<社説>日銀総裁値上げ発言 生活者との乖離 甚だしい

 日本銀行の黒田東彦総裁が、「家計が値上げを受け入れている」という発言に批判が噴出したことを受け、発言の撤回に追い込まれた。商品価格の相次ぐ値上げに苦しむ生活者の実態と乖離(かいり)した発言だ。中央銀行に対する国民の信用を揺るがしかねない。 賃金は上がらない中で、先の見えない物価高騰に家計も企業も厳しいやりくりを強いられている。「アベノミクス」の失敗という自身の責任を棚上げし、現在の物価上昇に期待するような認識は日銀総裁の資質が問われる。

 黒田氏は6日の講演で、商品価格が10%上がっても半数以上が「その店でそのまま買う」と回答したアンケート結果を基に、「家計の値上げ許容度も高まってきている」「家計が値上げを受け入れている間に、賃金の本格上昇につなげていけるかだ」など、国民に我慢を強いるような見解を示した。

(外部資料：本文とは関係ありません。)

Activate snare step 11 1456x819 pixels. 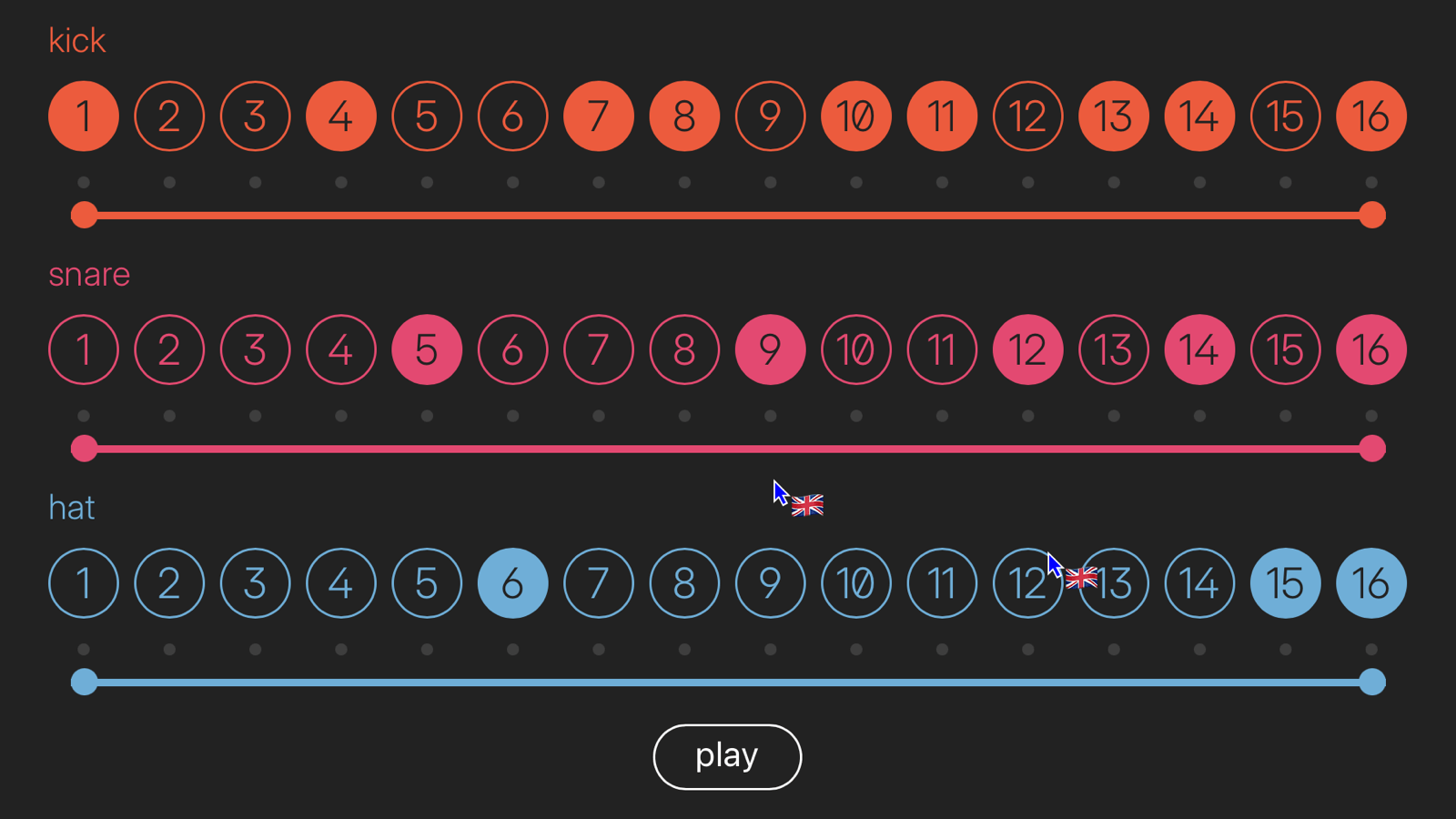942,349
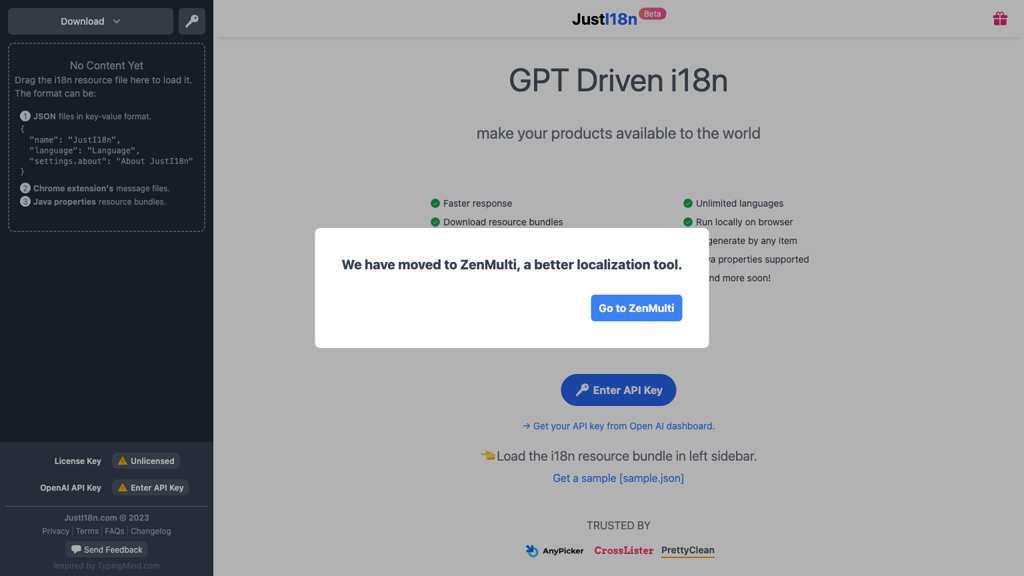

 だが、引用したアンケート結果は買う量や頻度を減らして節約するとした回答には触れられていないなど、恣意(しい)的な引用や根拠の薄さが指摘される。黒田氏はコロナ禍の行動制限下で蓄積した「強制貯蓄」にも言及したが、低所得層では増えていない。

 2013年に総裁就任した黒田氏は、2%の物価上昇目標を2年で達成するとして、大規模な金融緩和を導入した。金融緩和を通じた円安や株高は大企業や富裕層に恩恵をもたらしたが、多くの国民に豊かさは行き渡らなかった。デフレ克服の物価目標を達成できず、21年の実質賃金指数(15年=100)は98.6と低下している。

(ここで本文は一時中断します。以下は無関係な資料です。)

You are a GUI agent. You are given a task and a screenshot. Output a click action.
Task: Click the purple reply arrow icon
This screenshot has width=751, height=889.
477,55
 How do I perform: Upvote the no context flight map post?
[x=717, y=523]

 家計は値上げを許容しているとした今回の発言は、自身の掲げた2%の物価目標の正当化に拘泥し、一般国民の視点が欠け落ちている。日銀の金融緩和政策の継続が円安による物価高を促し、国民生活を圧迫する一因となっていることにも無自覚だ。

 現在の物価上昇は、日銀が企図したものではない。コロナ禍やウクライナ情勢、原油高騰、急速な円安といった外部要因によるエネルギー価格、輸入原材料価格の上昇が要因だ。国内企業はコスト増に耐えきれず、続々と価格転嫁に踏み切っている。

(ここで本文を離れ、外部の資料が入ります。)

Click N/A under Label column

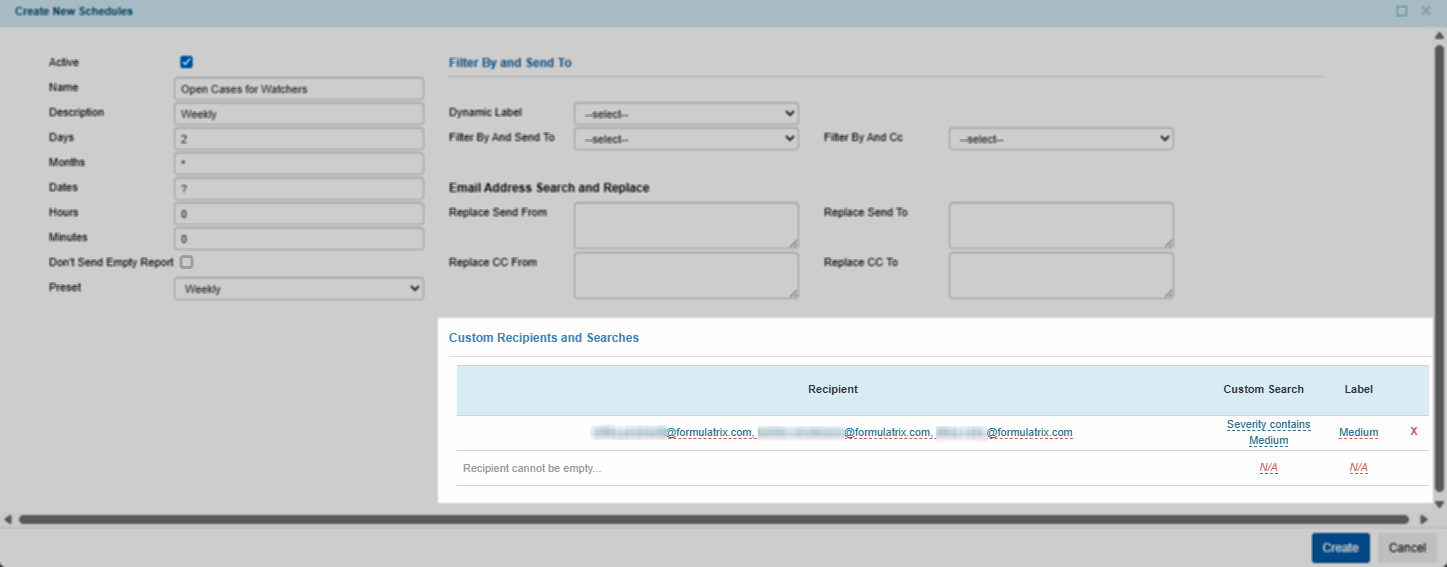[x=1358, y=468]
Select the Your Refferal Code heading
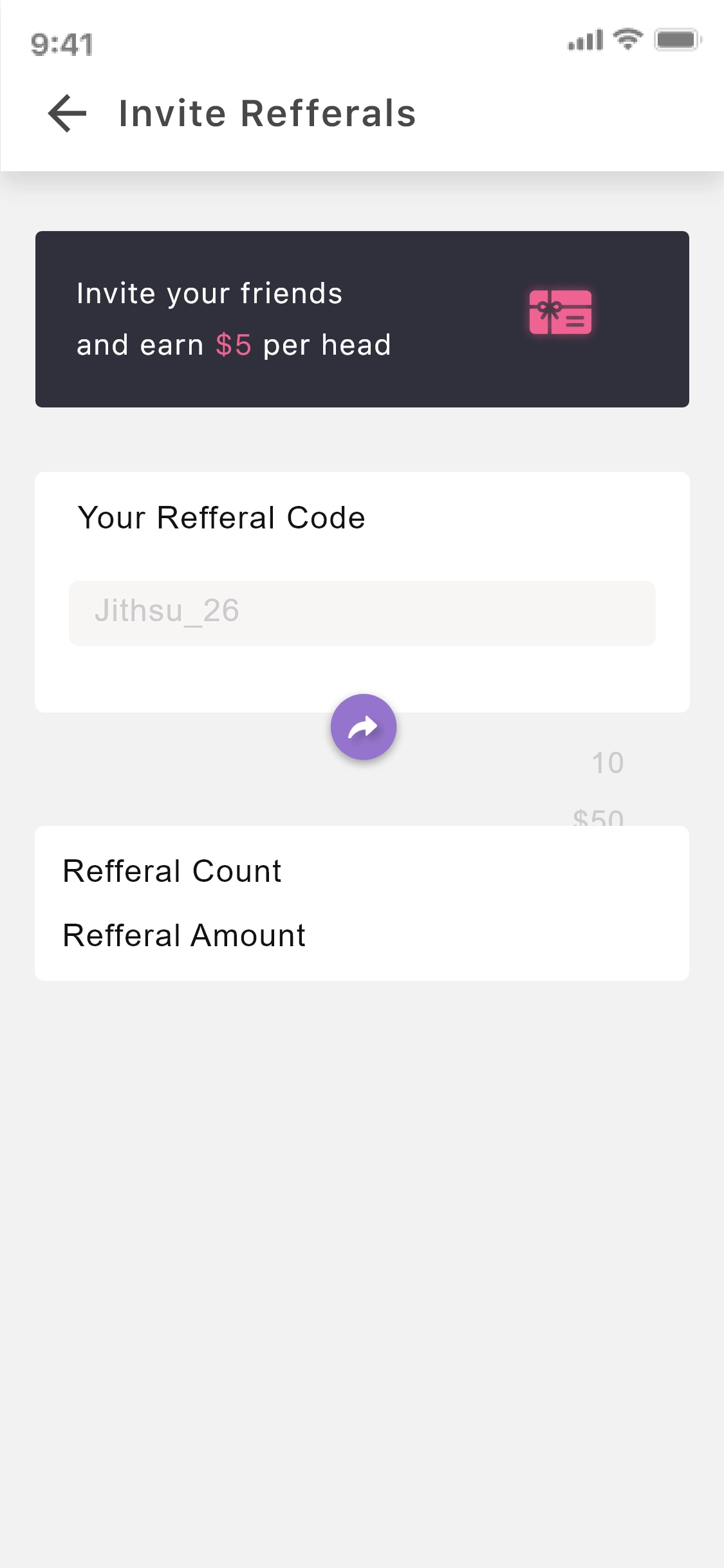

 食品や光熱費など生活に必要なあらゆる価格が値上がりし、消費者は影響を避けようがない。家計が値上げを「許容」したわけでは全くない。

 コスト増に伴う商品値上げは企業業績にはつながらず、消費者は生活防衛のため財布のひもを締める。個人消費が低迷し、景気悪化の悪循環に陥る。迅速な物価高騰対策こそが求められる。

 黒田氏の総裁在任期間は昨年9月に歴代最長を更新した。黒田氏は物価上昇と賃金上昇との好循環を主張してきたが、9年をかけても目標を果たせなかった。賃上げを伴わない物価高騰がのしかかる中、金融政策のかじ取りをいつまで任せるのか問われる。